Like Fineman, Metz starts from the premise that marriage isn’t a natural category of social organization, or a particularly effective instrument for providing for citizens’ well-being. The U.S. legal system affirmatively establishes marriage, privileging the married couple and their nuclear family above all other forms of family organization and intimate caretaking. It does so by granting the exclusive right to bestow and dissolve marriages to judges, magistrates, and other state designees (including religious officials); allowing only spouses and their children to presumptively share benefits such as pensions and health insurance; and bestowing exclusive rights on the married couple, such as tax discounts, assumed paternity (when a child is born “in wedlock”), and medical power of attorney.

But, she argues, marriage is a lot more than all of these legal and material benefits. It is a complex social institution intended to alter beliefs as much as behavior. It draws its unique powers from cultural resources that lie well beyond the realm of the state. So, Metz says, when the state relies on marriage to achieve its legitimate public welfare goals vis a vis families, it both oversteps its authority and undershoots its potential to do good in society.

When the state privileges the married family, Metz argues, it excludes from its benefits all those families who, for one reason or another, do not or cannot marry. Meanwhile, the state simultaneously assumes a kind of ethical authority for which it is unsuited and which it does not need in order to support families.

Here Metz makes the comparison to religion: when a rabbi confers bar mitzvah status, the effects on beliefs and self-understandings (as well as behaviors) are powerful and pervasive—for members of the Jewish community. The rabbi’s authority is thus ethical. The state’s authority is not; it is, or ought rightly to be, in classical liberal terms—merely political. And, Metz adds, that’s a very good thing: it allows citizens who disagree profoundly on religious and cultural matters (such as marriage) to live in peace together.

“When the state is in the primary role of conferring and regulating marital status,” Metz said in an interview, “it squeezes out other authorities in that realm by virtue of its inordinate material power. If the state got out, this ethical authority with respect to marriage would flourish and blossom.”

Metz sketches out a way forward in her essay. “Disestablishing marriage would mean that . . . marital status would be left to voluntary associations, religious, ethical, and cultural entities that wield ethical authority more effectively and justly than does the state.” And who might that be? Your priest, minister, or rabbi. Your bike club, Masons lodge, or Wiccan coven. Extended family, a handful of friends, or just you and your partner. “Acquiring marital status would be the ticket to the ethical recognition of a community of shared understandings and not to a vast array of legal and material benefits,” she concludes.

And what would critics put in the place of marriage? Metz proposes that the state instead put its stamp on an “intimate care-giving union” or ICGU.
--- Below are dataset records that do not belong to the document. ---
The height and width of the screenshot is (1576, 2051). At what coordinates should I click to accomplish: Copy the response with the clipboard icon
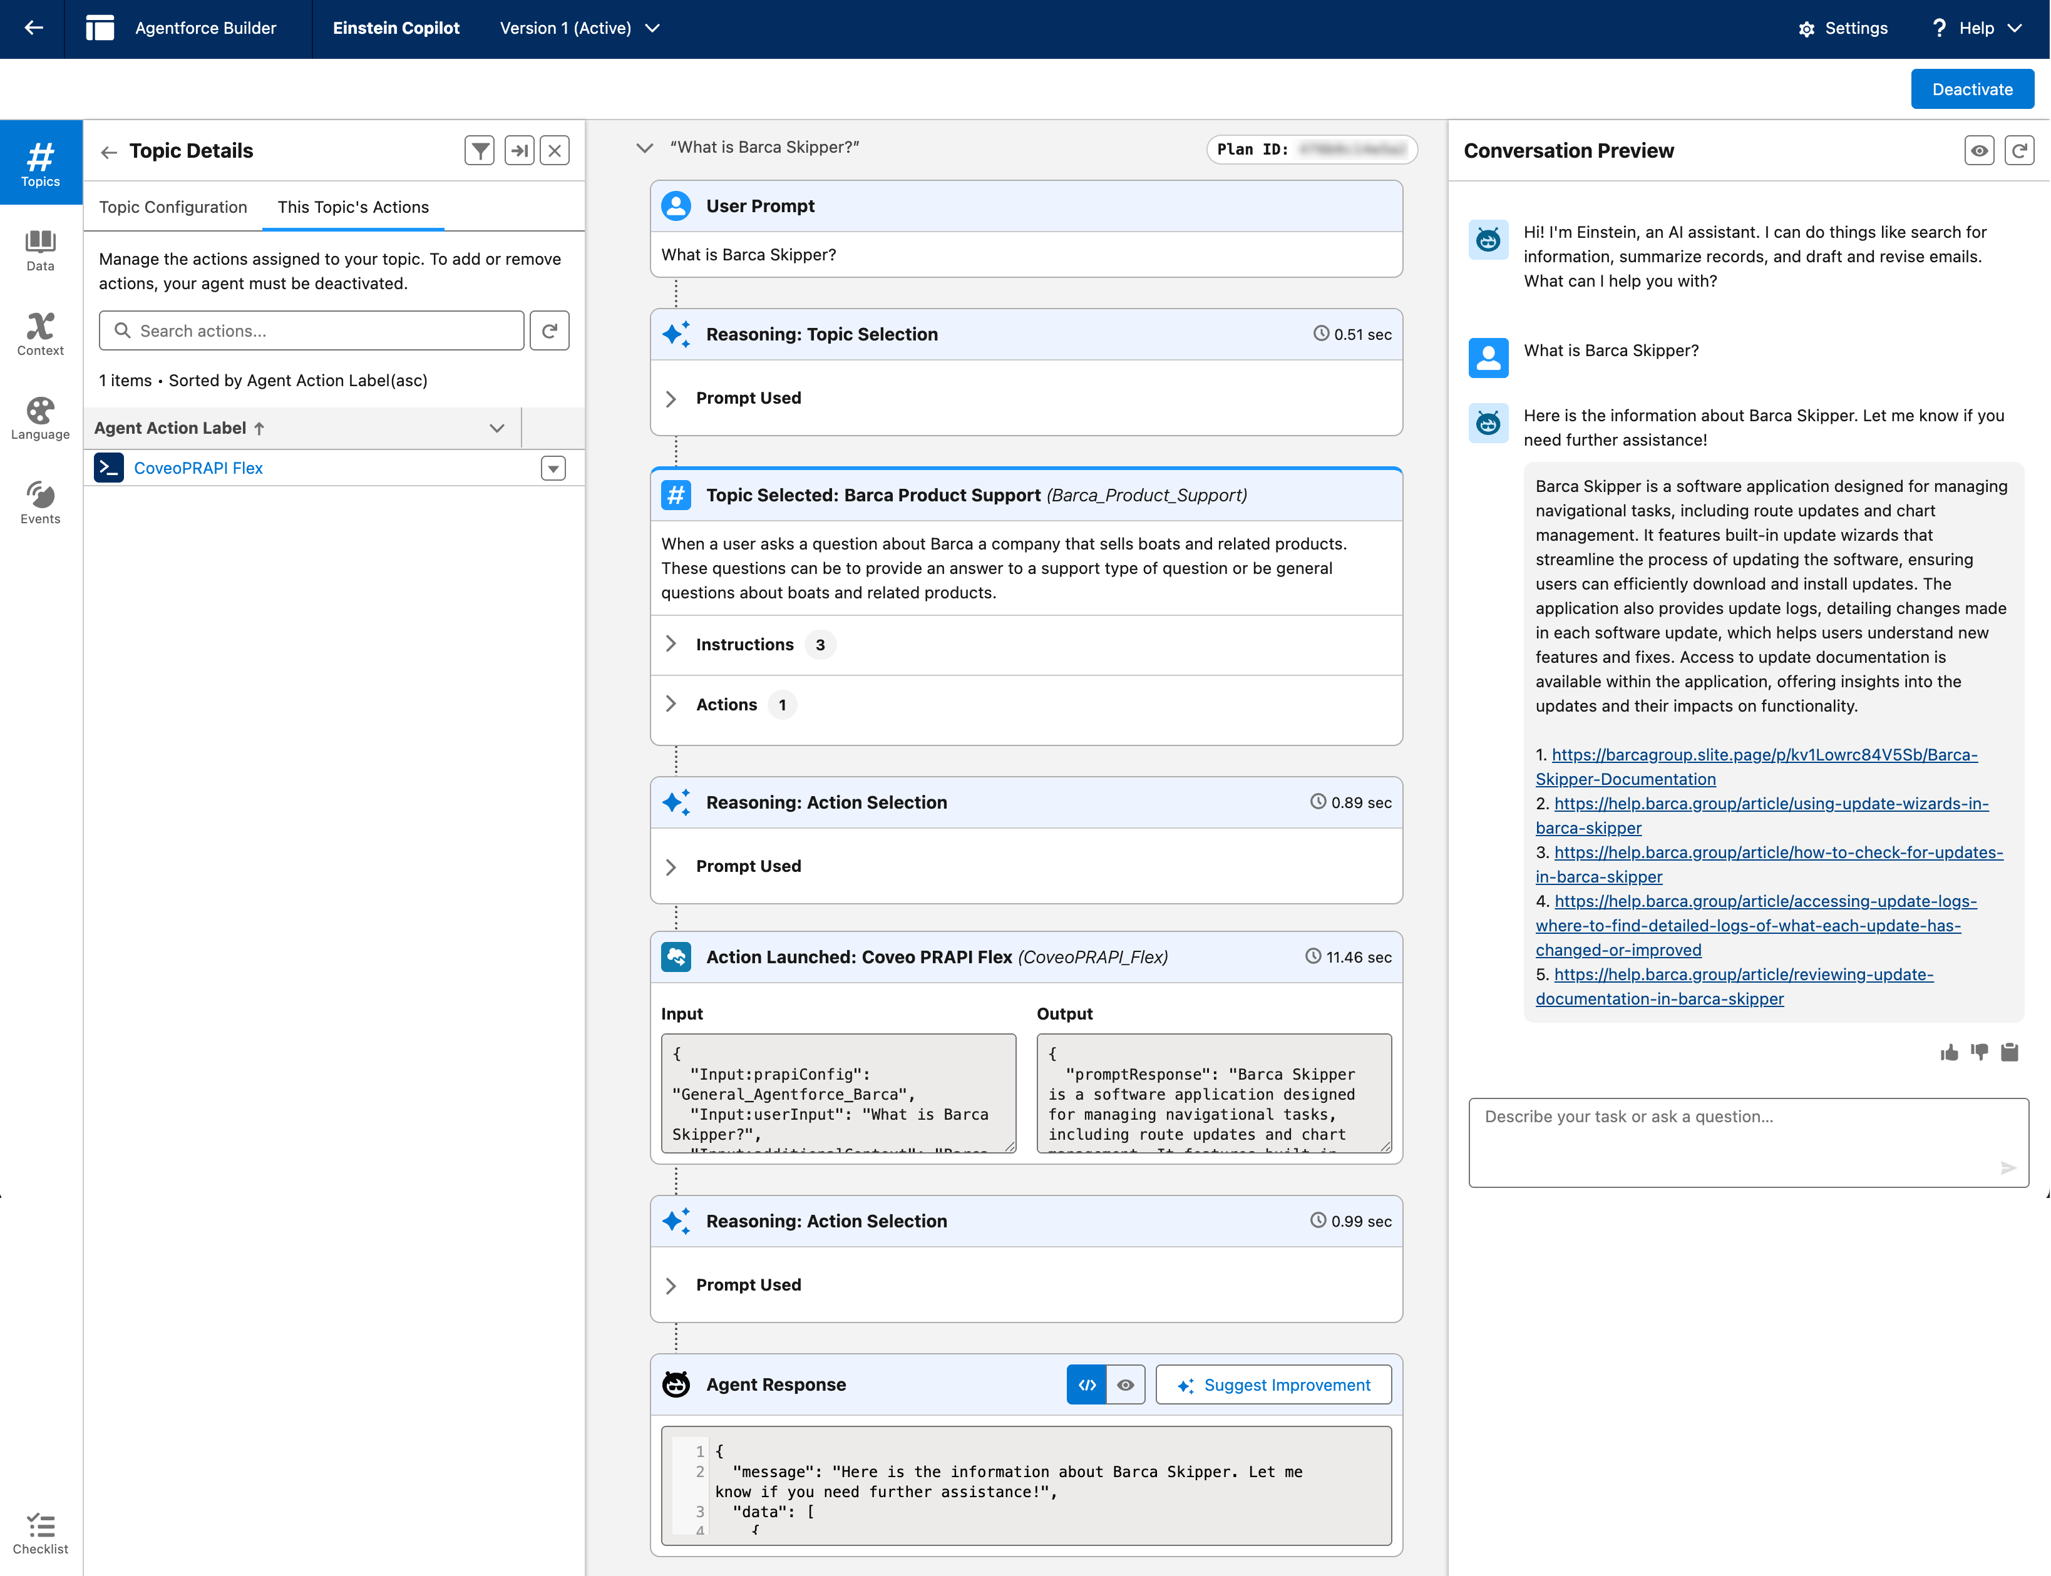point(2009,1052)
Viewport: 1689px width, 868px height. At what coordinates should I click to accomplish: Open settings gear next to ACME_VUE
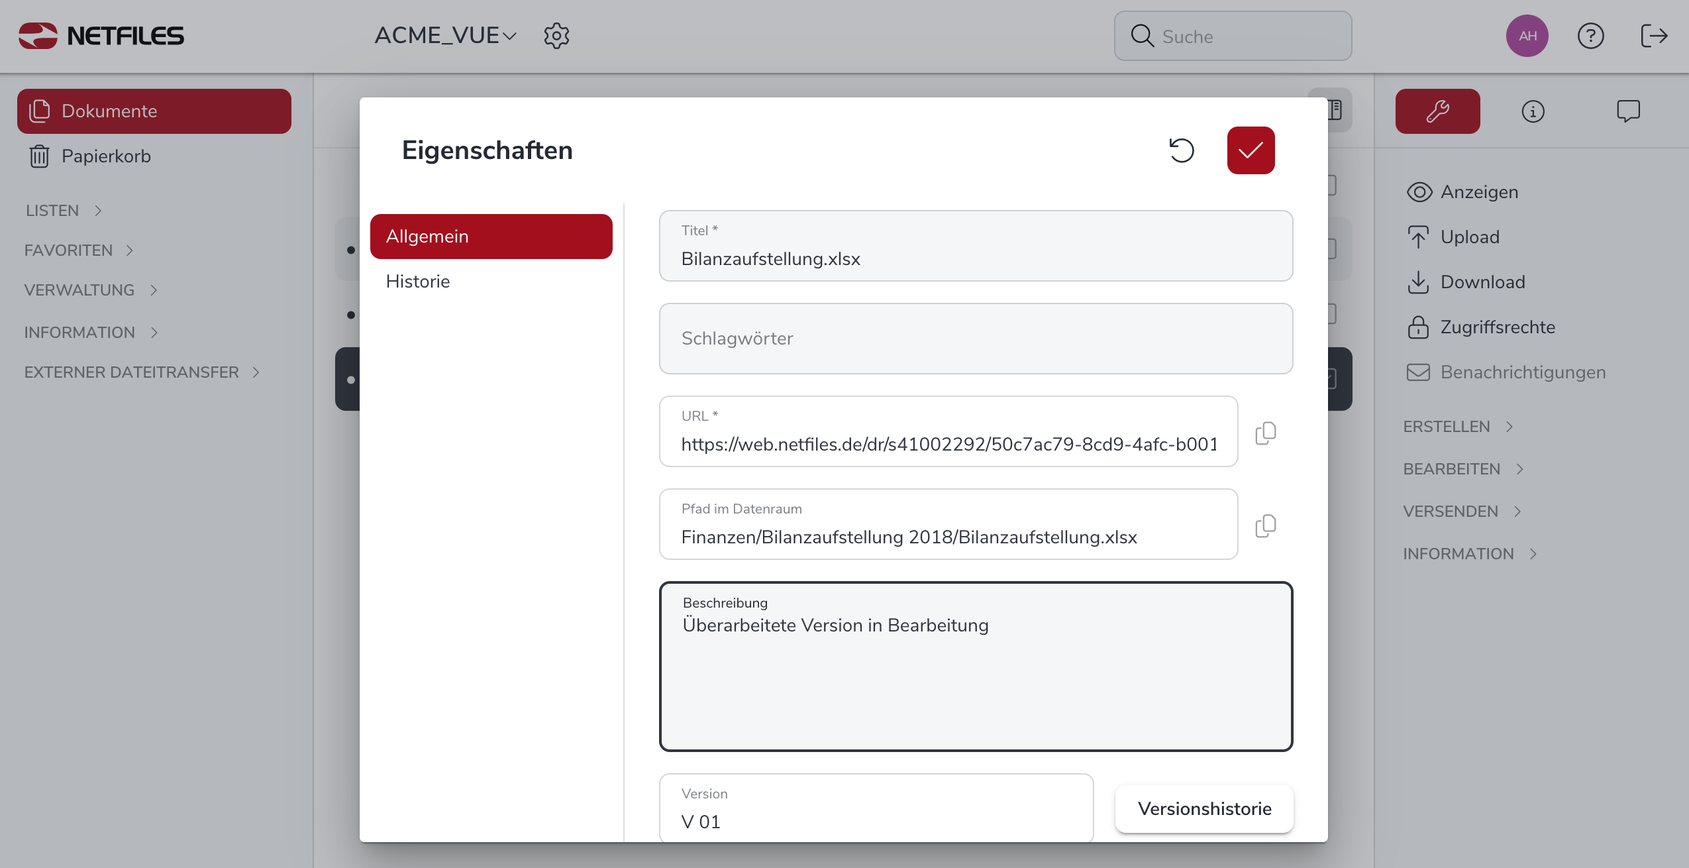point(556,36)
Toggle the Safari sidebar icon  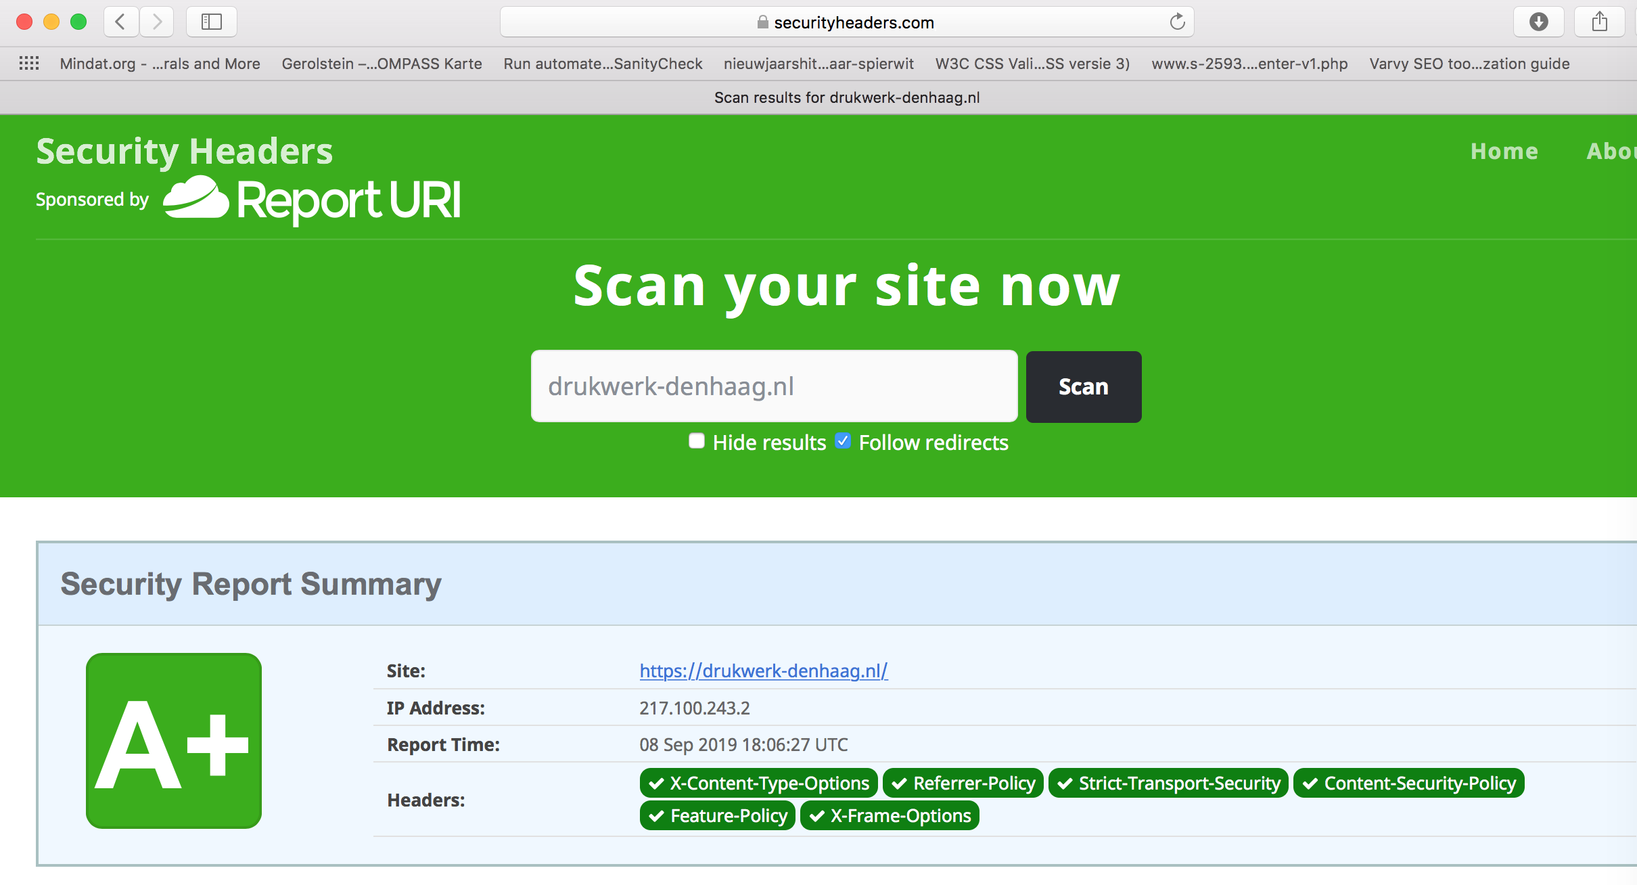coord(212,22)
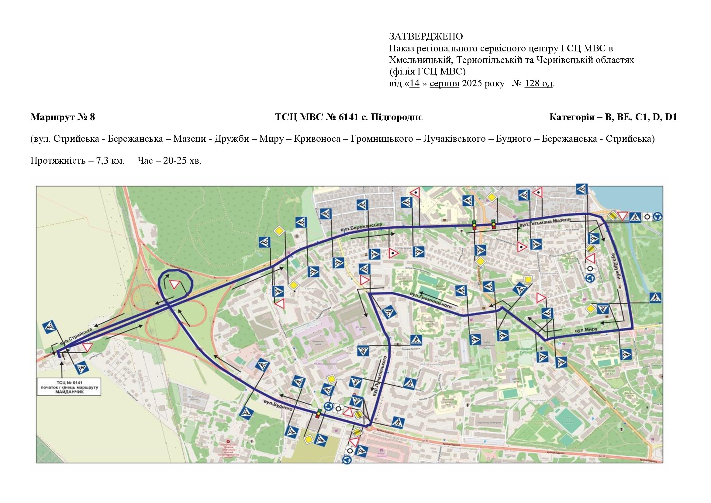Screen dimensions: 711x503
Task: Click the yield sign beside ТСЦ start point
Action: [87, 347]
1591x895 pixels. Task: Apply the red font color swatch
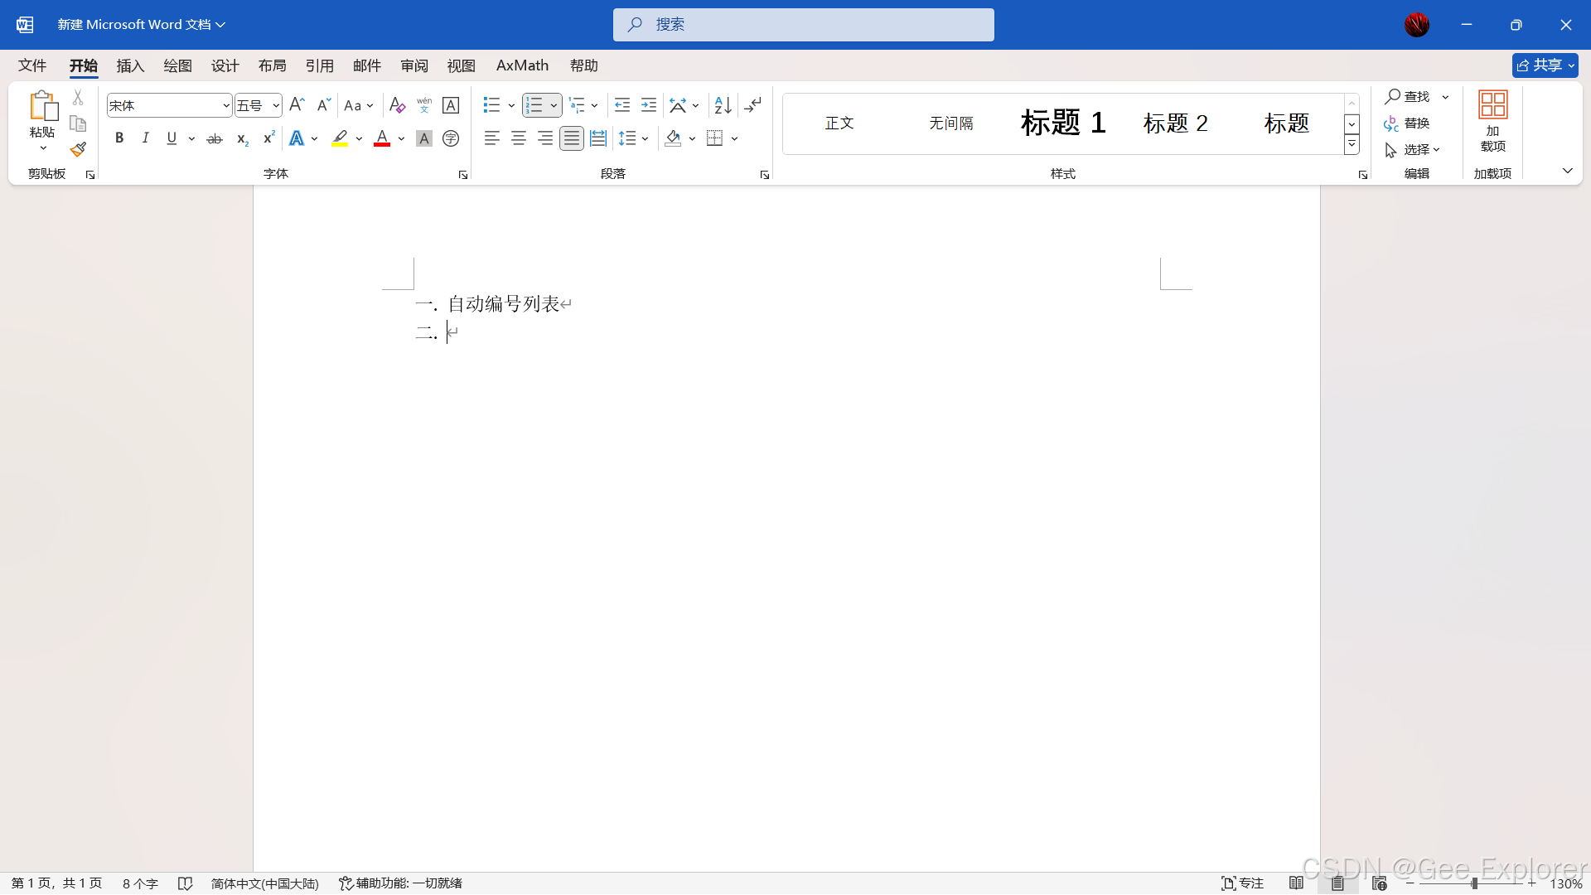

“The purpose of this status would be to recognize and protect intimate care-giving in its various guises,” Metz says. She runs down a litany of possibilities: “polygamous arrangements; elderly sisters who have lived together their entire lives and want some protection for their relationship; gay and straight people living together; two girlfriends who are not having sex with each other but have children who they want to raise together; two families sharing a duplex and cooking meals together. The state should allow them all to have those protections.”

For lawyer Jennifer Pizer of Lambda Legal, who argued Stuart Gaffney and John Lewis’ case before the California Supreme Court, this is all pie in the sky. Worse, it takes progressives down a slippery slope, calling for the abolition of marriage just when gay people are finally getting equal protection under the law.